== GOAL OF THE EXERCISE ==
Return only what runs from the line containing "The height and" through the last line of the entries below, exactly, omitting pictures.

** SOURCE DATA follows **

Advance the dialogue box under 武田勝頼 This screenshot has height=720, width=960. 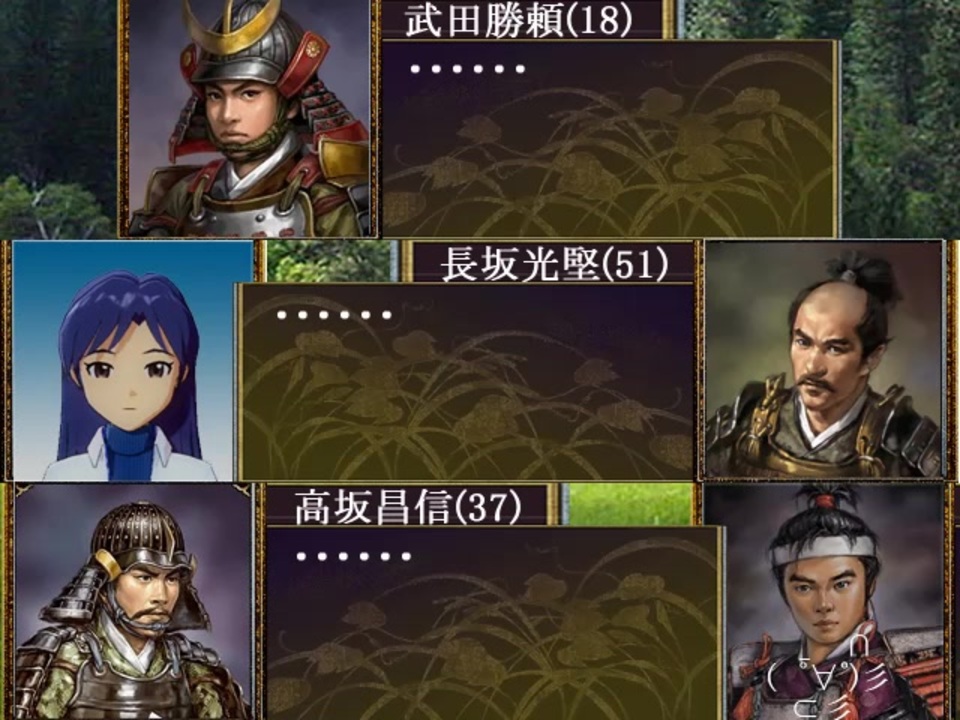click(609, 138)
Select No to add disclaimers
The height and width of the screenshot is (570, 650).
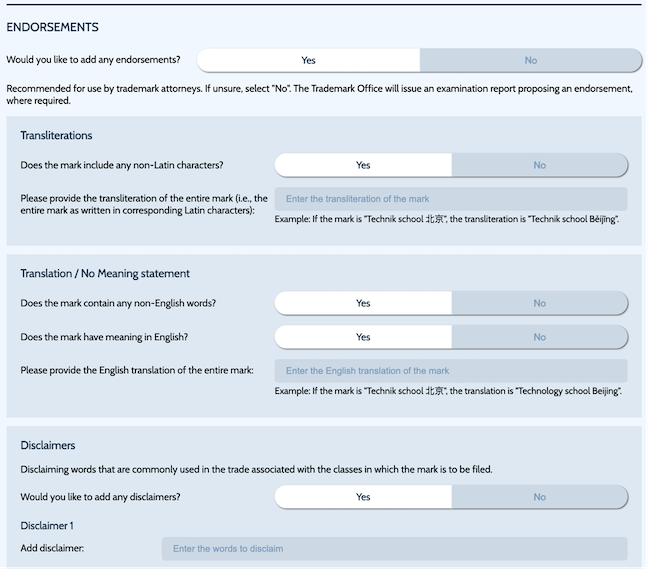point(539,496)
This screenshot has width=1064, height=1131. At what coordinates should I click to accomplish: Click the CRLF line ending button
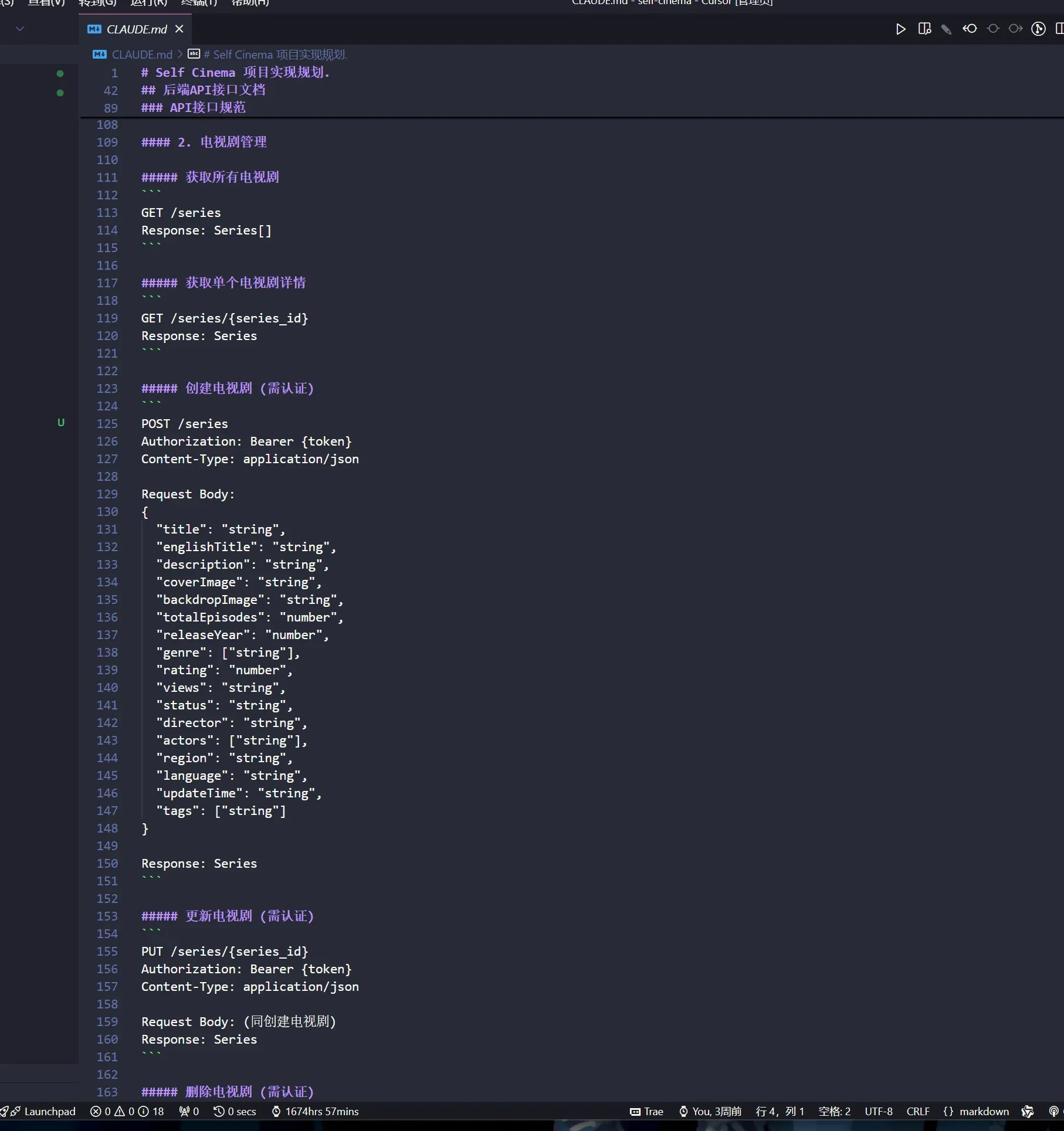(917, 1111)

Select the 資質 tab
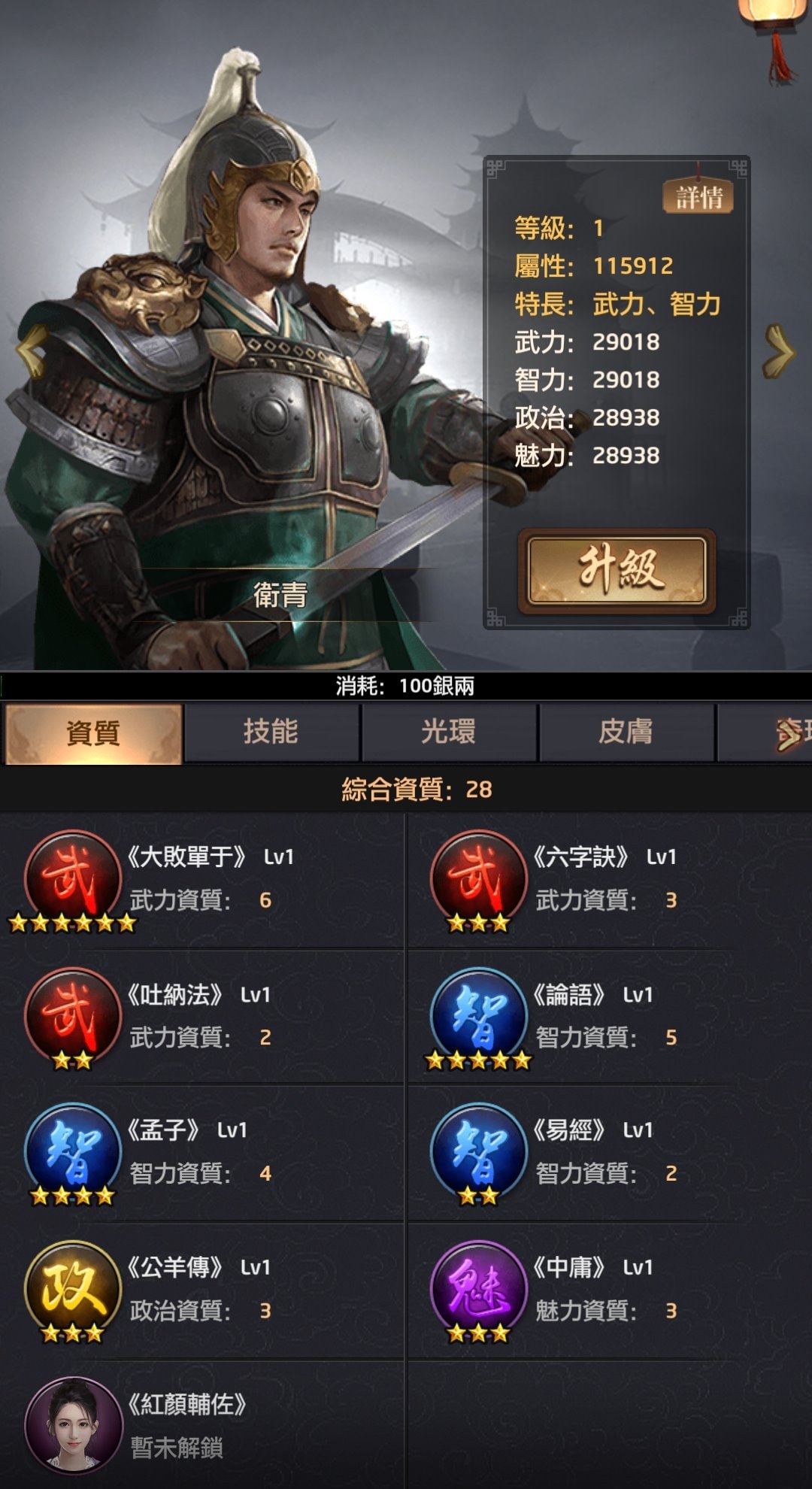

** End of SOURCE DATA **

== RESPONSE AREA ==
The height and width of the screenshot is (570, 650).
point(539,496)
This screenshot has width=1064, height=1131. At what coordinates should I click to accomplish: Click the CRLF line ending button
(917, 1111)

Select the 資質 tab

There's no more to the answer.